I expose the illusion that youth is perfect. Youth is beautiful in many ways, but it’s not perfect. The problem with thinking youth is perfect is that everything that follows must therefore be in decline. It’s dangerous to let go of what’s familiar, to let go of what you’ve always done, to choose to do something new that you might or might not succeed at. We grow and change and develop across the entire lifespan, not just when we are young. – Dr. Bill Thomas (source)
The key to aging with grace and comfort is finding that internal dialogue that encourages you as you would encourage a good friend and makes you feel like attractiveness isn’t about having every feature look the same as it did years ago. It’s about focusing on the whole gestalt—your presentation of yourself, your smile, your engaging eyes, a strong stride. That goes along with a dialogue that says, “Life requires a constant adjusting.” – Ex-model and Psychologist Vivian Diller
What if our culture did not see the shifting aesthetics after early adulthood as a move toward obsolescence? Psychologist James Hillman elaborated on this idea by saying, “Perhaps uselessness needs to be regarded aesthetically [emphasis added]. . . . The old become strikingly memorable, ancestral representations, characters in the play of civilization, each a unique, irreplaceable figure of value.
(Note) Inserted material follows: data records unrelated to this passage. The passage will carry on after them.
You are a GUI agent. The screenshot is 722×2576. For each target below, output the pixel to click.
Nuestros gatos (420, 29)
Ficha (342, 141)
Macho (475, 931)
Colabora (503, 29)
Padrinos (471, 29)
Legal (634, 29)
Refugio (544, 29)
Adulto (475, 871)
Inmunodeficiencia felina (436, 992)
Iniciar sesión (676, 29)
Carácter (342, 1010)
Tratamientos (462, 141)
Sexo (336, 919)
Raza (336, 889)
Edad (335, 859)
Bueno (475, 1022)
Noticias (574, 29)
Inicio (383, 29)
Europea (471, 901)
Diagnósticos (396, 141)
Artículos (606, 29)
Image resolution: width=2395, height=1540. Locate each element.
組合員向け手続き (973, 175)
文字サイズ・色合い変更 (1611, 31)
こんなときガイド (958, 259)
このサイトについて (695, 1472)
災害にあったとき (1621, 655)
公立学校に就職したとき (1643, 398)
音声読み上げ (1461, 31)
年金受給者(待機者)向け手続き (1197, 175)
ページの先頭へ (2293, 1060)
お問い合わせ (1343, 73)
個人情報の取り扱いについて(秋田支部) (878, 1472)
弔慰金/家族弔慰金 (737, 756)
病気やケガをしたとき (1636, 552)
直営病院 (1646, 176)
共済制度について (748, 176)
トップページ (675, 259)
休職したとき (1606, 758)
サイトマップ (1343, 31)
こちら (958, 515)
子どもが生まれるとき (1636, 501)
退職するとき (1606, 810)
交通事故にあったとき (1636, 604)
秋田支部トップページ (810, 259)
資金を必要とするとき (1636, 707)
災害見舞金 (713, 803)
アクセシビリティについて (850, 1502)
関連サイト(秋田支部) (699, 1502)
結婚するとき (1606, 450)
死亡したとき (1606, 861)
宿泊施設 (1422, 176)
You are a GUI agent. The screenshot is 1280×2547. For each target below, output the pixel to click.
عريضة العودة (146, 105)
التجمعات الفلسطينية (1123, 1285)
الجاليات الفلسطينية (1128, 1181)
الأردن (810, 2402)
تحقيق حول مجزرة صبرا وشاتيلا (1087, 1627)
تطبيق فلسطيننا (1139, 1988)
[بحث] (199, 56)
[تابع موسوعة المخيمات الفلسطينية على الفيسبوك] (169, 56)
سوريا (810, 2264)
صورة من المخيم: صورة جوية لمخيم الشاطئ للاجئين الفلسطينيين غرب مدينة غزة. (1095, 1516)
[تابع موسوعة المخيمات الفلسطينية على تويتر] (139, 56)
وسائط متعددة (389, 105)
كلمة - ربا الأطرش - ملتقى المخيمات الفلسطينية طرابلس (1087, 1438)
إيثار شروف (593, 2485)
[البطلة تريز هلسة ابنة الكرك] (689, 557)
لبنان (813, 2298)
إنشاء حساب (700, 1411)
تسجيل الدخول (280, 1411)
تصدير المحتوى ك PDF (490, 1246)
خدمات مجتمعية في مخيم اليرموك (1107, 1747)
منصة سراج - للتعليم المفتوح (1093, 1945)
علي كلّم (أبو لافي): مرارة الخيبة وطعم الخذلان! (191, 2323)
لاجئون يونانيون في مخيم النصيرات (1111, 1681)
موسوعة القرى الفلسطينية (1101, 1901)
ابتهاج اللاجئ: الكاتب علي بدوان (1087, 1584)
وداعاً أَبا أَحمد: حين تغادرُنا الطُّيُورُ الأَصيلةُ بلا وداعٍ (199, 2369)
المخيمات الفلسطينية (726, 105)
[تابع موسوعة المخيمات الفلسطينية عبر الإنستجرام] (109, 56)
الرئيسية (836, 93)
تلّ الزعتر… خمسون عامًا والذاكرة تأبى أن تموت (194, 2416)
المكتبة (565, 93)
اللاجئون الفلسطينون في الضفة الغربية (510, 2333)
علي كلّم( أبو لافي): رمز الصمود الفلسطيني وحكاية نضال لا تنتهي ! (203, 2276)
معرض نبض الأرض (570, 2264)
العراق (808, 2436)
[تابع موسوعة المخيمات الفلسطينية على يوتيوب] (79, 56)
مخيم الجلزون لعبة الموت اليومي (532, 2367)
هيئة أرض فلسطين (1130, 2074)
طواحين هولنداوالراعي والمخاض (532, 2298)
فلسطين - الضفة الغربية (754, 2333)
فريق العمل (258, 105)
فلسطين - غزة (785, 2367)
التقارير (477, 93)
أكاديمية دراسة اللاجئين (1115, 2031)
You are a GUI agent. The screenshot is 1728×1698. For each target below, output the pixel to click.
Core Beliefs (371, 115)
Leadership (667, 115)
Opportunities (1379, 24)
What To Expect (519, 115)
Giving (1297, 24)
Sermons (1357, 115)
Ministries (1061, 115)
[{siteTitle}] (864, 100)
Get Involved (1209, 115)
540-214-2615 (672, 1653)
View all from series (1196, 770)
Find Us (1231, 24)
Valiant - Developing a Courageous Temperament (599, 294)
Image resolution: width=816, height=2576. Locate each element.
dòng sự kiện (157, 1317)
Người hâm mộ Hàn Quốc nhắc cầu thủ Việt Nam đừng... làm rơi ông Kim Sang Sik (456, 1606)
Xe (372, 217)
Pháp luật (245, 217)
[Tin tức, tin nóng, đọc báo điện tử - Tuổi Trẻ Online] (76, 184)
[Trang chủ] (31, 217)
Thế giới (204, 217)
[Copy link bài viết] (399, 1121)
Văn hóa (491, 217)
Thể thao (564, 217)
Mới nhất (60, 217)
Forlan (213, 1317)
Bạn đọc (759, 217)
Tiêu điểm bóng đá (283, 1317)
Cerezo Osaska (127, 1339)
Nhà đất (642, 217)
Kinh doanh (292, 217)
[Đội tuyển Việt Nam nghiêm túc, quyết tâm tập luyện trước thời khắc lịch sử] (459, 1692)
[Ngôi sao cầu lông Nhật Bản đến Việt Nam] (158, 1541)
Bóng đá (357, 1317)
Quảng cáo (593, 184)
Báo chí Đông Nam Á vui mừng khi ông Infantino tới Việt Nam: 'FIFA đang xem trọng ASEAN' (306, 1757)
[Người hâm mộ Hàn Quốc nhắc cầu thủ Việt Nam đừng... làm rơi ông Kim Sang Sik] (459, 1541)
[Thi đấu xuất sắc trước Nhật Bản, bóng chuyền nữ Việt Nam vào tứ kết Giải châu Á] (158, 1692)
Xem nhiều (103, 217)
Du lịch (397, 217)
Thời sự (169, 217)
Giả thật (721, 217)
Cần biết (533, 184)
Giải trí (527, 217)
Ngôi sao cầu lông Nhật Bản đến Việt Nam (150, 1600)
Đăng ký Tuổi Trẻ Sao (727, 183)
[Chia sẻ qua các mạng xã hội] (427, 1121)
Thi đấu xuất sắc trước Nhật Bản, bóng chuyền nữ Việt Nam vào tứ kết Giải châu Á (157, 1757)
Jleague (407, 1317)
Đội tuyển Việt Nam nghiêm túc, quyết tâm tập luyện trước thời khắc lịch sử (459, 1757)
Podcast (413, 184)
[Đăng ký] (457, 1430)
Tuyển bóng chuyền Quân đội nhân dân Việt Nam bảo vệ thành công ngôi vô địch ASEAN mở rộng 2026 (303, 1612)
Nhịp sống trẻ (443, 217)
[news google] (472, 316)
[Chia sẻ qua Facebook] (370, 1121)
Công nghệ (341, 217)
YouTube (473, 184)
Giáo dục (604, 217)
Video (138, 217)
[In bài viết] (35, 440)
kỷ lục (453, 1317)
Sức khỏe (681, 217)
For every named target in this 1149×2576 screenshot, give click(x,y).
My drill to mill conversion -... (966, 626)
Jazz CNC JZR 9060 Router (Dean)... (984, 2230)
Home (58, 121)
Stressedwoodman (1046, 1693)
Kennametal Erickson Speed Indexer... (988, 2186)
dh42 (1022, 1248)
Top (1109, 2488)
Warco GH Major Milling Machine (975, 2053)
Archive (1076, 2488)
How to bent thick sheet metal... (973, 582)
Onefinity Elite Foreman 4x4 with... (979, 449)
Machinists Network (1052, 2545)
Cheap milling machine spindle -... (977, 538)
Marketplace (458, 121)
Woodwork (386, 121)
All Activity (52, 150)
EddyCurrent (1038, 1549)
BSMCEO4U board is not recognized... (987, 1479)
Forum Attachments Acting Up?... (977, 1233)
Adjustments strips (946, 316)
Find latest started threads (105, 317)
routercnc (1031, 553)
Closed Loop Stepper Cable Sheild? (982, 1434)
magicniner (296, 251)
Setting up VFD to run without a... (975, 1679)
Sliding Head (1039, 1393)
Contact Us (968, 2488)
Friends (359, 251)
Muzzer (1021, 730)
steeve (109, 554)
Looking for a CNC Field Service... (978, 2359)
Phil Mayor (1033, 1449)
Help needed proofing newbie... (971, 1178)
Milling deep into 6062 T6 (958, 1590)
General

Aging: an art form?” To turn this type of appreciation back on one’s own life (or that of a loved one), to view one’s character as her or his own personal masterpiece of soul art is a significant act of caring for soul.
This year on Bill Thomas’ Age of Disruption Tour the lobby will be a place where you can P.L.A.Y. Life’s Most Dangerous Game with interactive stations. The A of P.L.A.Y stands for Aesthetics and is exactly what we are discussing here. I encourage you to come to the tour (make sure to say hi) if it is coming to a town near you and participate in physical community. If you cannot come this year you can play (pun totally intended) at home and join our community virtually.
Here is what you do:
- Take a selfie. Notice I said a (singular) selfie, not 10. Just one photo to capture you in this moment.
- Look at the photo. What is the first thing you notice? It is probably a flaw and that is okay, we have been conditioned to notice flaws first. Do not judge yourself by this first impression. Let that thought of flaw float away like a cloud on a breezy day.
- Pretend you are in a museum looking at art and look at that photo again. What can you appreciate about it now? Look at the whole image. What emotion does it convey? What can be known about you from looking at it? Look at it through the eyes of someone who loves you. What can you appreciate artfully about yourself? Still having trouble? Look at the images in this post; they are unequivocally art and depict subjects generations older than cultural standards of beauty. Can you appreciate them artfully? Take those same eyes and look at your selfie again.
- Help change the cultural perception of aging. Post your selfie to social media and use the comment “I posted this photo because #AgingIsAnArtForm ” along with what you appreciated artfully about the photo. You can find other people who took the challenge by looking up the hashtag.